It is Thursday, so it must time for the update. Now this is the weekly update on the weight loss thing, last Thursday my measurements were
Hips 52, waist 43, Breasts 45.
Hips 52 (no change there….drat)
Waist 41 (HOO FUCKING RAY!!!)
Breasts 44 (HELLS YEAH)
okay so that is a tangible result!
I am over the motherloving moon here. about ready to scream, not in the same way say if I had topped the NYT’s best seller, but you know…I’m not The Bloggess, so I am good with that. This makes me stupidly happy for her, insanely jealous of all those that got to meet her, but beyond that I am good! I got into a fight with the guy at Barnes and Nobles, when I couldn’t find her book. They had it sort of hidden behind other “more normal” books. They all glared at me like I was insane I kept ranting “IT HAS A DEAD MOUSE ON THE COVER FOR CRYING OUT LOUD”. I think they worried about my sanity,
I got home, and instantly started that sort of manic coughing that comes from mildly insane laughter. Because -her vagina is wily-. I almost peed my pants.
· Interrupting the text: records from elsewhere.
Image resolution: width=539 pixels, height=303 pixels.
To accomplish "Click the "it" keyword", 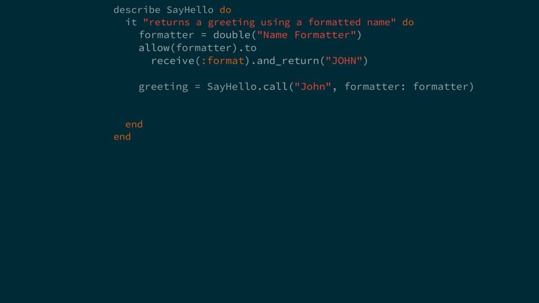I will coord(131,23).
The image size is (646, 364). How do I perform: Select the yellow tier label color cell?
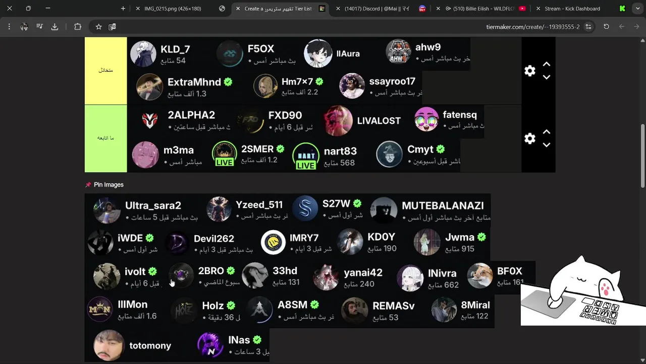(105, 71)
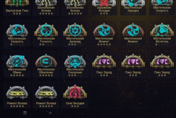The width and height of the screenshot is (176, 118).
Task: Click the red Заражение Эксодии arcane icon
Action: point(104,3)
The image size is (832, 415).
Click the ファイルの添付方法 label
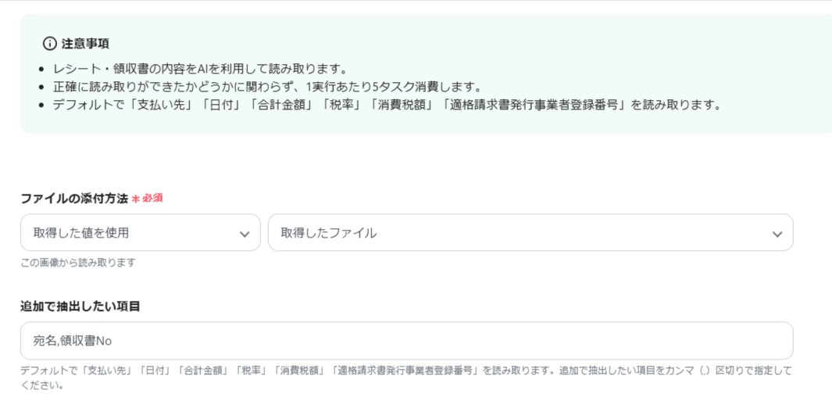tap(73, 199)
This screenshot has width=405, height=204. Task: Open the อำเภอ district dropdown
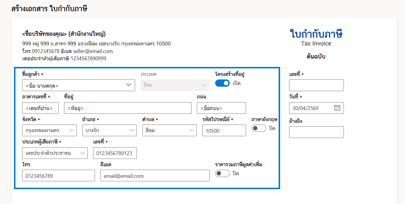pos(109,130)
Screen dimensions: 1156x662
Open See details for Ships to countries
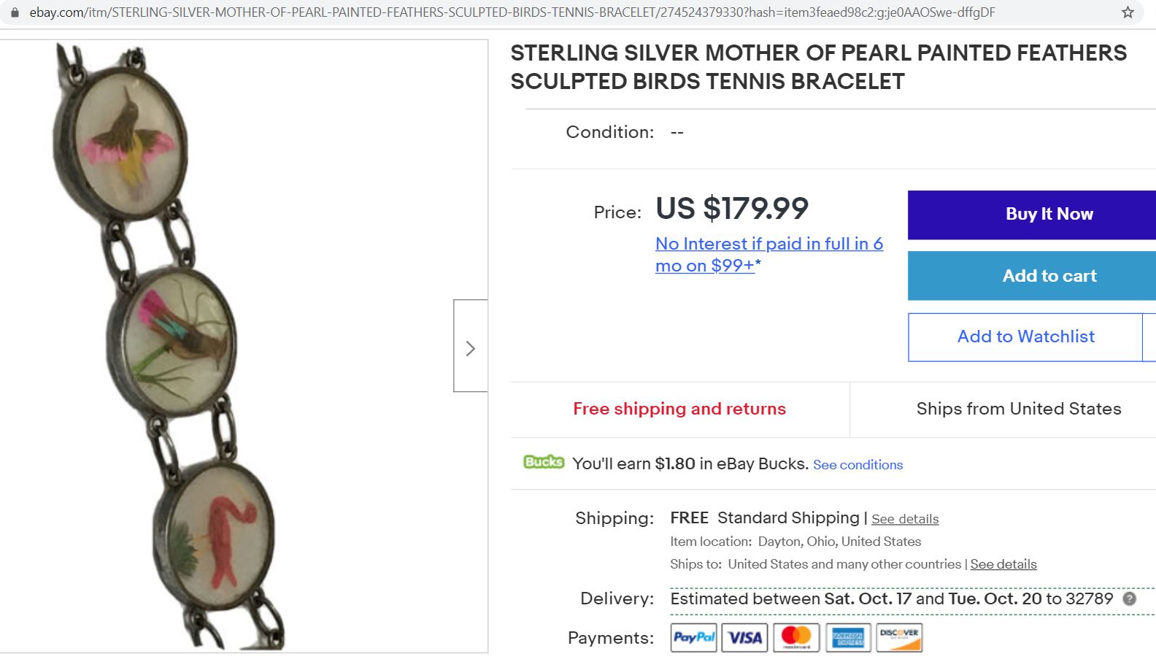coord(1003,564)
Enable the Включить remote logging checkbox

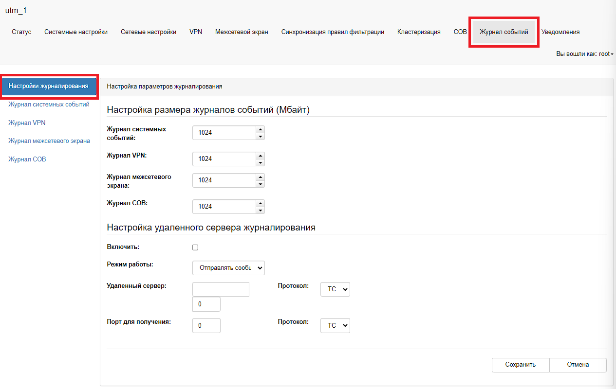tap(195, 248)
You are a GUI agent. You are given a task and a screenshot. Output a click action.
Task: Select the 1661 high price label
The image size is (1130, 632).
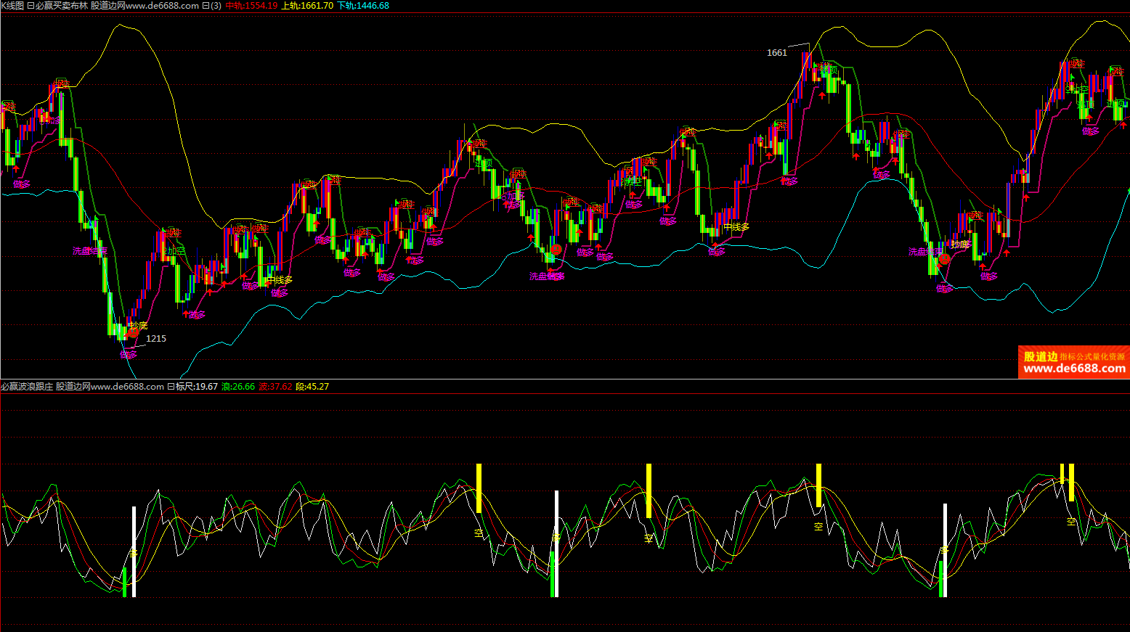[x=776, y=52]
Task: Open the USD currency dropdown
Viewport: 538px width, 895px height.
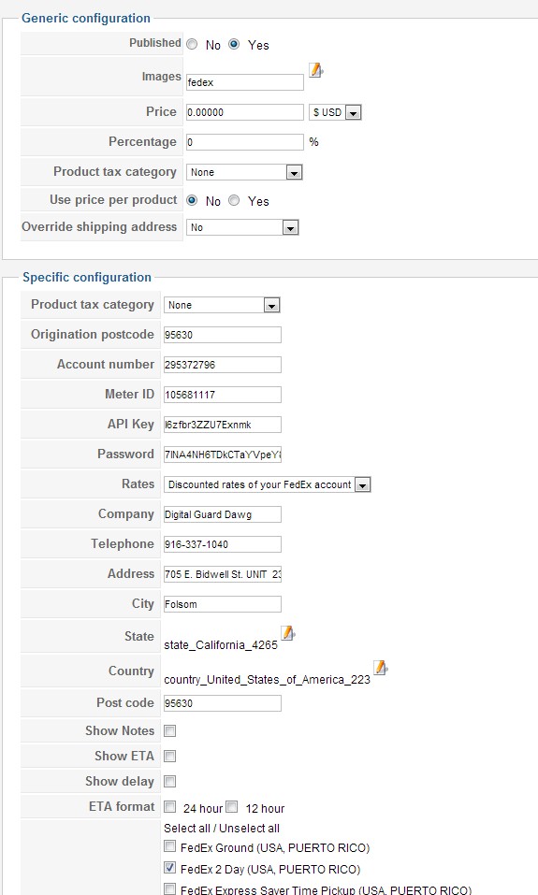Action: click(x=335, y=112)
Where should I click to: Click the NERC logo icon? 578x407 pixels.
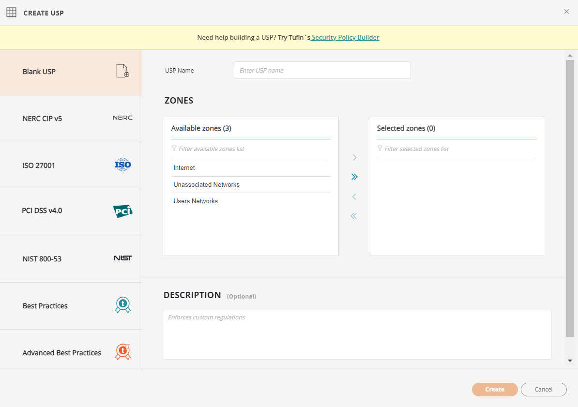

alright I did pee my pants. because I found in her someone who while my dad had never done the live bob cat thing he HAD exploded stink bait all over a neighbors Garments (We lived in a Mormon area …). My mom thought I had lost my mind, my daughter kept stepping back slowly. The only one that stood by me, was my dog. Bless her heart, thank god for the loyalty of Winnie.
So what does this have to do with anything? My friend Jennie, you know @myhumanrevo, the writer at myhuman revolution she is giving away a signed copy of this book. GO ENTER!!! I am commanding you. Alright no I’m not commanding you. but I am suggesting it with a lot of enthusiasm.